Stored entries
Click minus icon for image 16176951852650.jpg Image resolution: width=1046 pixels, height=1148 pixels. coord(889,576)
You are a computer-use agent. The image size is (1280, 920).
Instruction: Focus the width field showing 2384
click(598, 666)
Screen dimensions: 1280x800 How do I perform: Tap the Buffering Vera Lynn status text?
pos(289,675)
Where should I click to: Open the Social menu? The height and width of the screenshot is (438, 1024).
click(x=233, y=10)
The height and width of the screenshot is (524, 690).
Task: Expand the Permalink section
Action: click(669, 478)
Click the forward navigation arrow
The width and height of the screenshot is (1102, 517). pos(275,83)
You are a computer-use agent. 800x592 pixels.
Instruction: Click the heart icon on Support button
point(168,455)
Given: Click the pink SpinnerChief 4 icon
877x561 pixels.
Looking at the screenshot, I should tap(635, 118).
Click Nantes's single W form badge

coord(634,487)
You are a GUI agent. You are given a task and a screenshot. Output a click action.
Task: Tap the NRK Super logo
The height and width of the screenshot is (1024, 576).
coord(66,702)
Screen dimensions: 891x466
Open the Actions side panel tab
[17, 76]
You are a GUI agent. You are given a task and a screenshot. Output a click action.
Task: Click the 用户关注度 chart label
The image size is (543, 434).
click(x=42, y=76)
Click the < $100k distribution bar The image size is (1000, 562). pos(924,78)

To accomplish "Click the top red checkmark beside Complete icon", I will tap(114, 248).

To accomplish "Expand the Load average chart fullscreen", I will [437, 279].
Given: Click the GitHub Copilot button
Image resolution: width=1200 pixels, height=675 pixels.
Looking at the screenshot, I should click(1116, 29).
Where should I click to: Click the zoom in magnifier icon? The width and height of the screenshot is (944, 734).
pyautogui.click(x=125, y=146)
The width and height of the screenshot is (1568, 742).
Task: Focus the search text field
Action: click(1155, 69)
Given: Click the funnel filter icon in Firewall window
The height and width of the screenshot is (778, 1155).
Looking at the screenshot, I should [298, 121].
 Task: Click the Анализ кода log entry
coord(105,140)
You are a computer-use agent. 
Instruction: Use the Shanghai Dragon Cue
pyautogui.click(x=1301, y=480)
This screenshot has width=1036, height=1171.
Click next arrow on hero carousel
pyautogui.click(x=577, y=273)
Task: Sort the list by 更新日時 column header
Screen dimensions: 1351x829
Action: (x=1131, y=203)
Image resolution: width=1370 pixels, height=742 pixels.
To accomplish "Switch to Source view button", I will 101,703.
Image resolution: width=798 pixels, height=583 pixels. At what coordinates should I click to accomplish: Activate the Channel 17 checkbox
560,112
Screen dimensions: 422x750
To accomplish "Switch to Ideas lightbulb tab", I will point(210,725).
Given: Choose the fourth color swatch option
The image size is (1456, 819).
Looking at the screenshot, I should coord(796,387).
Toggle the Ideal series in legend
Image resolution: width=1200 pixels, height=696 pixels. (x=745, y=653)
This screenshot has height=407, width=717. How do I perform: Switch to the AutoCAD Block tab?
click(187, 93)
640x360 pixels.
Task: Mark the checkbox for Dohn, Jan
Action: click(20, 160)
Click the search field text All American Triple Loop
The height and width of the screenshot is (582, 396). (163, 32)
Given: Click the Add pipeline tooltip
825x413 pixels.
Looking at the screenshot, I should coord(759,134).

## Work order
Having read the entries above, set each one down again exactly.

## Result of this task
Click minus icon for image 16176951852650.jpg Image resolution: width=1046 pixels, height=1148 pixels. coord(889,576)
You are a computer-use agent. The image size is (1280, 920).
Instruction: Focus the width field showing 2384
click(598, 666)
Screen dimensions: 1280x800 How do I perform: Tap the Buffering Vera Lynn status text?
pos(289,675)
Where should I click to: Open the Social menu? The height and width of the screenshot is (438, 1024).
click(x=233, y=10)
The height and width of the screenshot is (524, 690).
Task: Expand the Permalink section
Action: click(669, 478)
Click the forward navigation arrow
The width and height of the screenshot is (1102, 517). pos(275,83)
You are a computer-use agent. 800x592 pixels.
Instruction: Click the heart icon on Support button
point(168,455)
Given: Click the pink SpinnerChief 4 icon
877x561 pixels.
Looking at the screenshot, I should tap(635, 118).
Click Nantes's single W form badge

coord(634,487)
You are a GUI agent. You are given a task and a screenshot. Output a click action.
Task: Tap the NRK Super logo
The height and width of the screenshot is (1024, 576).
coord(66,702)
Screen dimensions: 891x466
Open the Actions side panel tab
[17, 76]
You are a GUI agent. You are given a task and a screenshot. Output a click action.
Task: Click the 用户关注度 chart label
The image size is (543, 434).
click(x=42, y=76)
Click the < $100k distribution bar The image size is (1000, 562). pos(924,78)

To accomplish "Click the top red checkmark beside Complete icon", I will tap(114, 248).

To accomplish "Expand the Load average chart fullscreen", I will [437, 279].
Given: Click the GitHub Copilot button
Image resolution: width=1200 pixels, height=675 pixels.
Looking at the screenshot, I should click(1116, 29).
Where should I click to: Click the zoom in magnifier icon? The width and height of the screenshot is (944, 734).
pyautogui.click(x=125, y=146)
The width and height of the screenshot is (1568, 742).
Task: Focus the search text field
Action: click(1155, 69)
Given: Click the funnel filter icon in Firewall window
The height and width of the screenshot is (778, 1155).
Looking at the screenshot, I should [298, 121].
 Task: Click the Анализ кода log entry
coord(105,140)
You are a computer-use agent. 
Instruction: Use the Shanghai Dragon Cue
pyautogui.click(x=1301, y=480)
This screenshot has width=1036, height=1171.
Click next arrow on hero carousel
pyautogui.click(x=577, y=273)
Task: Sort the list by 更新日時 column header
Screen dimensions: 1351x829
Action: (x=1131, y=203)
Image resolution: width=1370 pixels, height=742 pixels.
To accomplish "Switch to Source view button", I will 101,703.
Image resolution: width=798 pixels, height=583 pixels. At what coordinates should I click to accomplish: Activate the Channel 17 checkbox
560,112
Screen dimensions: 422x750
To accomplish "Switch to Ideas lightbulb tab", I will point(210,725).
Given: Choose the fourth color swatch option
The image size is (1456, 819).
Looking at the screenshot, I should coord(796,387).
Toggle the Ideal series in legend
Image resolution: width=1200 pixels, height=696 pixels. (x=745, y=653)
This screenshot has height=407, width=717. How do I perform: Switch to the AutoCAD Block tab?
click(187, 93)
640x360 pixels.
Task: Mark the checkbox for Dohn, Jan
Action: click(20, 160)
Click the search field text All American Triple Loop
The height and width of the screenshot is (582, 396). (163, 32)
Given: Click the Add pipeline tooltip
825x413 pixels.
Looking at the screenshot, I should coord(759,134).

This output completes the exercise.